• Input:
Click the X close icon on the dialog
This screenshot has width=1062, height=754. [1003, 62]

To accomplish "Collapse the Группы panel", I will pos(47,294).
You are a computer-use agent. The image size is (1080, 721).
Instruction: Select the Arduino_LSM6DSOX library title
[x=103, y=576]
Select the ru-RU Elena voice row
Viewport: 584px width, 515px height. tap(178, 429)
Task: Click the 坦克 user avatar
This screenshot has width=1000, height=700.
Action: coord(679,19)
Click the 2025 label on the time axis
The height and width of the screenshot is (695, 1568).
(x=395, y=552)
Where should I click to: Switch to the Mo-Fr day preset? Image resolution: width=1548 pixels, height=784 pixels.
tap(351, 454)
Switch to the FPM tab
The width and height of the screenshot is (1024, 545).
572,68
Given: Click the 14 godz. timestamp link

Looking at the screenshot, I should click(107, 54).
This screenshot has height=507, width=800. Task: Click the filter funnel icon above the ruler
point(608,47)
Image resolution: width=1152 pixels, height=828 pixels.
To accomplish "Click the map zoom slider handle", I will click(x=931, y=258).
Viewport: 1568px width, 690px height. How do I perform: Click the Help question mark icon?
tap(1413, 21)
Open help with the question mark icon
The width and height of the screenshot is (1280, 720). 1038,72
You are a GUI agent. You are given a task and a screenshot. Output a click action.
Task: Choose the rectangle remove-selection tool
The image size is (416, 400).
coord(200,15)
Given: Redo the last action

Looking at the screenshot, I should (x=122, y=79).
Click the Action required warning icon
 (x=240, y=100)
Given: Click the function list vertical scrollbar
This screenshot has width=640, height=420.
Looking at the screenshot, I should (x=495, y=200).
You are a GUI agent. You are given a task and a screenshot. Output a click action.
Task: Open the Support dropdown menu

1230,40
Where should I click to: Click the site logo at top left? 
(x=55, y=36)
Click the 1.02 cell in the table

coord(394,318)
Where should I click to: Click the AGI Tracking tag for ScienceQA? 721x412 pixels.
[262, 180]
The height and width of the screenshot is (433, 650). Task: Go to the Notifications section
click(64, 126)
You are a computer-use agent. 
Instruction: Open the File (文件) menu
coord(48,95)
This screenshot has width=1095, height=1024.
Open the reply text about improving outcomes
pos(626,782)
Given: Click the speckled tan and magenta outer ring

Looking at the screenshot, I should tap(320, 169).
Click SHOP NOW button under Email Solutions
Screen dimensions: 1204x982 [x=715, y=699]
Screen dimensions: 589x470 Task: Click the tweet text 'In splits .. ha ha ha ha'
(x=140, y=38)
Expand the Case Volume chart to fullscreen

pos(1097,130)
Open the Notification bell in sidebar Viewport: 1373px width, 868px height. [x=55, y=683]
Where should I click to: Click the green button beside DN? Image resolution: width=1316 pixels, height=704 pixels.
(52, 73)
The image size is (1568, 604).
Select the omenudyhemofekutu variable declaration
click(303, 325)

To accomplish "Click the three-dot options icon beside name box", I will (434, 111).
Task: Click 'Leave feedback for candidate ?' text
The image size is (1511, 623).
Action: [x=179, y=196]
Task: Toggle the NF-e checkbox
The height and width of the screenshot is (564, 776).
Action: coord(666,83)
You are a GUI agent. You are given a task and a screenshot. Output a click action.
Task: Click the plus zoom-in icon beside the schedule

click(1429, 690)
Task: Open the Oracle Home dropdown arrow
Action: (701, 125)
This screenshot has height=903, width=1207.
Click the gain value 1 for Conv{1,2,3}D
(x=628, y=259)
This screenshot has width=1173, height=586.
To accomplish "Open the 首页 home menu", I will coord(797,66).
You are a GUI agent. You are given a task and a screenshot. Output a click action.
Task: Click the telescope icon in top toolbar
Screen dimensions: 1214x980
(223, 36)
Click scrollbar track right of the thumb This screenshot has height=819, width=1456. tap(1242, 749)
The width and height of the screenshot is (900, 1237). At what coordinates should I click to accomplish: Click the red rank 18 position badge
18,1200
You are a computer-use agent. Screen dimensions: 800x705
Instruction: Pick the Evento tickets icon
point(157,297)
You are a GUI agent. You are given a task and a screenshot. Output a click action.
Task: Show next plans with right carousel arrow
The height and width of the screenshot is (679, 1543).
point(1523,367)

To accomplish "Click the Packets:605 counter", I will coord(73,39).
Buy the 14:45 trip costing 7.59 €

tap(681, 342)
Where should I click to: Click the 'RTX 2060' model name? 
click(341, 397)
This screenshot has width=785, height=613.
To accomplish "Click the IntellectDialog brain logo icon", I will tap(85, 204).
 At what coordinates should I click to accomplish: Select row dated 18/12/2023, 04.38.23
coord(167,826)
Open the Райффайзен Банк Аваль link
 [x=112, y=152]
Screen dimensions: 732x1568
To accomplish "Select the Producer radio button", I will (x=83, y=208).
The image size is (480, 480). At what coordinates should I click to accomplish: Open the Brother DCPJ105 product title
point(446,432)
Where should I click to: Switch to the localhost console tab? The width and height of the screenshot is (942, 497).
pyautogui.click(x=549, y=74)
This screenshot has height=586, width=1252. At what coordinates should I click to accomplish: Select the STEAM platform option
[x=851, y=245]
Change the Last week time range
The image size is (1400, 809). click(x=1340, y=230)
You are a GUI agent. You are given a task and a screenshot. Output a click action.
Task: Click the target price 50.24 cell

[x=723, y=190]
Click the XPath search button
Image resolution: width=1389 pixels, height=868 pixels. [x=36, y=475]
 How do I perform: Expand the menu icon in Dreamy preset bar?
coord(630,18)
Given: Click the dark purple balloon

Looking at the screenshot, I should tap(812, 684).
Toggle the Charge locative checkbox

• Task item: Copy every line from the records above that contains the string "computer".

• The answer:
You are a computer-use agent. The image size is (1080, 721).
You are a computer-use agent. 
You are a computer-use agent. Screen dimensions: 800x705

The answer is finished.